Do you know what I dislike about presidential election campaigns? Okay, a lot of things. But among my gripes is the way presidential campaigns overshadow all other news, at least in the U.S. media. For months, the candidates' every cough shoves everything else off the front pages and top-of-the-hour news summaries. Major news gets downgraded to fewer inches and minutes; other news simply disappears. Remember Syria, where there's a civil war going on that in which people are battling a dictator? Did anyone notice that a new study links BPA – a chemical used in plastic food packaging –to childhood obesity? Oh, never mind, Paul Ryan got an intelligence briefing. And his eyes are blue.
Yes, I get grumpy about it. I'm just not enough of a junkie to want to parse polls all day; it's too much like debating sports scores, which are boring. I care about the election, but only because I care about the underlying issues-which are what I want to hear about, please.
What kind of underlying issues? Well, given my beat, let's talk about the ladies. Earlier this week, the New York Times reported on a new study that confirmed, yet again, that implicit bias regularly holds down women's career opportunities and lifetime earnings. This study focused specifically on hiring in science. Both male and female professors at top research universities, in biology, chemistry, and physics, were asked to assess a job application from a recent science graduate for potential hiring in their labs, as part of a study whose purpose wasn't disclosed. Here's how the Times describes the study:
All of the professors received the same one-page summary, which portrayed the applicant as promising but not stellar. But in half of the descriptions, the mythical applicant was named John and in half the applicant was named Jennifer.
About 30 percent of the professors, 127 in all, responded. (They were asked not to discuss the study with colleagues, limiting the chance that they would compare notes and realize its purpose.)
On a scale of 1 to 7, with 7 being highest, professors gave John an average score of 4 for competence and Jennifer 3.3. John was also seen more favorably as someone they might hire for their laboratories or would be willing to mentor.

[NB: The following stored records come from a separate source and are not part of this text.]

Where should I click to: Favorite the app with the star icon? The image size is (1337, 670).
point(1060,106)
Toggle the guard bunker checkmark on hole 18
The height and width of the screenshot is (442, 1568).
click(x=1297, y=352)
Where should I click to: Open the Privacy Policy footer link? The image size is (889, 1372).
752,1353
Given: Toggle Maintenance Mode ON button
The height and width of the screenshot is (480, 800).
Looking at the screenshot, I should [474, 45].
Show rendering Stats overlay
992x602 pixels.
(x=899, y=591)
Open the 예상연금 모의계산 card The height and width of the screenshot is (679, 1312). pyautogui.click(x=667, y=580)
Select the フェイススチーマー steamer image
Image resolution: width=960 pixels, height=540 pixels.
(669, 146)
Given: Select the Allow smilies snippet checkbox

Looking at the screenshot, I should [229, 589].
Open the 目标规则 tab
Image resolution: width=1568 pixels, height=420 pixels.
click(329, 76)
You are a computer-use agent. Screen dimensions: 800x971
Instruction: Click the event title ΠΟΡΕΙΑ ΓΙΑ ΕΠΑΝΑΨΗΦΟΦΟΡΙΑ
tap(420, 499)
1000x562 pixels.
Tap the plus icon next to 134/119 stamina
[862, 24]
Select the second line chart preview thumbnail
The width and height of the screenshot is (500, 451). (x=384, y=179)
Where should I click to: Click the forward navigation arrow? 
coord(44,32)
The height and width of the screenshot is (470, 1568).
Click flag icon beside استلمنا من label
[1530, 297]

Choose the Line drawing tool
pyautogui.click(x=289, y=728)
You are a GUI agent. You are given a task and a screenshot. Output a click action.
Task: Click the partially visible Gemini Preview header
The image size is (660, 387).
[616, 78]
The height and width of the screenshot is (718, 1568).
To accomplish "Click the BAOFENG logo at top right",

The average starting salary offered to Jennifer was $26,508. To John it was $30,328.
(Emphasis mine.)
You can read the original peer-reviewed article here. The authors are clearly startled that both male and female professors are equally down on the ladies-for no other reason than their names.
So is it especially bad for women in science, or is this a generalizable problem? You might say that the field of science, like math, is especially saturated with a fair amount of subtle social bias against women's skills. (Are you listening, Larry Summers?) But similar blind-resume studies have regularly shown the same thing in a variety of fields. Women get offered lower-paid table-waiting jobs; men get offered the jobs in expensive restaurants. Sociologist Shelley Correll has repeatedly documented a motherhood penalty: Job portfolios that suggest a woman has children (for instance, a line noting she has been PTA president) get offered lower starting salaries and allowed fewer latenesses and absences before she's fired; the same portfolio with a male name gets offered a higher starting salary and more leeway for tardiness or absence. And try getting an American woman elected to anything higher than city council: the U.S., in particular, seems to find it nearly impossible to reach the 25 percent-female mark for our national legislature that we ask newer nations to put into their constitutions. (Look at #80 in the world's ranking of percentages of women in national parliams on this list to find that women's percentage in the U.S. Congress remains stuck way down at 17 percent.)
Despite the changes we've seen over the past several decades, implicit bias against working women remains deep. Of course many women know they have to work harder to get as far; that's part of why Hanna Rosin, in The End of Men, predicts world domination (just kidding--a better shot in the coming economy) for the ladies. Immigrants to a new culture – like women in the career world -- so often work harder because they expect less, need more, and take less for granted. But when bias works at such a subtle level, undermining women before they even show their faces, it's disheartening and frustrating, and it does wear women down. You can cherry-pick a few pockets of data to find different results, but overwhelmingly, when applying for "good" (i.e., well-paying) jobs, sociological studies repeatedly show that men have the wind at their backs, while women have the wind in their faces. So much for the end of men.